To use this tool, simply log in, click on this page in the eTools tab, and look for the Go Now button. No additional username or password is necessary. Not registered for Provider Central? Find out who can register.
With the Blue Cross Blue Shield Plans’ Electronic Provider Access (EPA) router tool, you can access other Blue Plan’s provider portals to conduct pre-service reviews for BlueCard members.
Note: You cannot use the EPA router tool for Federal Employee Program (FEP) members. For FEP, use Authorization Manager.
By entering the member’s three-character prefix from the ID card into this router, you will be automatically routed to their Blue Plan’s EPA landing page.
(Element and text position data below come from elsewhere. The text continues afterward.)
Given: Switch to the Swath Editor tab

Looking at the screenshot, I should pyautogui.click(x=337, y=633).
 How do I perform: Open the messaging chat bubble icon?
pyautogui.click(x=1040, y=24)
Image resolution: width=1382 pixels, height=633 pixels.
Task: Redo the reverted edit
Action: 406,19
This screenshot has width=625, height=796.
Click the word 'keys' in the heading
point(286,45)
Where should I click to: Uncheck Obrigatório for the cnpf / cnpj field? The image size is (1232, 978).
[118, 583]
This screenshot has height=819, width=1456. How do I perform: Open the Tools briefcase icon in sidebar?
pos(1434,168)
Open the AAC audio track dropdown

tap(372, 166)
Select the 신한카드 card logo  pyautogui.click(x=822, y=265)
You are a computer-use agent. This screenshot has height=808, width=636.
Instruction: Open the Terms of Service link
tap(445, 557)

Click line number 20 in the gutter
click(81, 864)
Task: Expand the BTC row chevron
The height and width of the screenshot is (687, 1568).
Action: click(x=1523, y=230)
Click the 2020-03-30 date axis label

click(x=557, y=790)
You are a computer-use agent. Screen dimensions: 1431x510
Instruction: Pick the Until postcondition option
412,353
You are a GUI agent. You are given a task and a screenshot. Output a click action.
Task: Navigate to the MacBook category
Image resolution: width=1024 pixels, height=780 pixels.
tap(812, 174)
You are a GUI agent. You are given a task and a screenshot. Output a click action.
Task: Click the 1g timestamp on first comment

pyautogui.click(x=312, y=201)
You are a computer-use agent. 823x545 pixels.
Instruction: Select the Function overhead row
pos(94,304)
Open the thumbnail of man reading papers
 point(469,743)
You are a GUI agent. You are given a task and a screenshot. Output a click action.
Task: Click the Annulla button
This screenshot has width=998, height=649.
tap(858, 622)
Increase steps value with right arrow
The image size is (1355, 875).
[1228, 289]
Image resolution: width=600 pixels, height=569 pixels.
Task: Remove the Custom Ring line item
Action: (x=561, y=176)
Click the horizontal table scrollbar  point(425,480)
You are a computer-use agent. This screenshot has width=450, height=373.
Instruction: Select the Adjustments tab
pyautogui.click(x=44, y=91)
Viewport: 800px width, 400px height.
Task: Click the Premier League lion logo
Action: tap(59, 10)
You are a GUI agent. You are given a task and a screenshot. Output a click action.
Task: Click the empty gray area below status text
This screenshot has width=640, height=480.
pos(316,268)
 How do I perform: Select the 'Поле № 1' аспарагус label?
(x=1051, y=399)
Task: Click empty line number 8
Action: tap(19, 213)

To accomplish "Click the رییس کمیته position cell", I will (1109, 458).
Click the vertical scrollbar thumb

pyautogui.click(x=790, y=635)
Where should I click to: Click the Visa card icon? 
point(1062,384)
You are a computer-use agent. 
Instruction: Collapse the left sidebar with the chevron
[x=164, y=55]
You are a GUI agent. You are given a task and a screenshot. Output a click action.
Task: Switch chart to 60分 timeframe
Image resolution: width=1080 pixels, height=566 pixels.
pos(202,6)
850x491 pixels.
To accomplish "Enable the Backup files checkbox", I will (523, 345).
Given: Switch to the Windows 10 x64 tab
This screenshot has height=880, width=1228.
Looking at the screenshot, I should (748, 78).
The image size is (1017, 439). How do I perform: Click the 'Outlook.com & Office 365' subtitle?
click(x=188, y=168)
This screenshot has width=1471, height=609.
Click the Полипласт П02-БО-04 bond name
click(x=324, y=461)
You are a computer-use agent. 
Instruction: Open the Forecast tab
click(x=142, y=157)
Their page will connect you to the available electronic pre-service review processes that the Blue Plan offers.
Blue Plan landing pages look similar to one another but are customized based on the particular electronic pre-service review services that they offer.
The following are scenarios you can expect once routed to the member's plan:
Real-time pre-service review is available for the service you are seeking. The member's plan will review or deny the request in real-time.
Pre-service review is available, but the response will not occur in real time. After you enter the necessary information, the member's plan will provide an automated response that the pre-service review has been pended. The response will also share how the results will be communicated to you—usually via email, phone or fax. Note: Not all Blue Plans provide pre-service review 24 hours a day.
The other plan's landing page lists instructions for how to conduct pre-service review for services that don’t have an electronic pre-service review option. In this situation, most Blue Plans list a direct phone number or provide a form you can download and fax.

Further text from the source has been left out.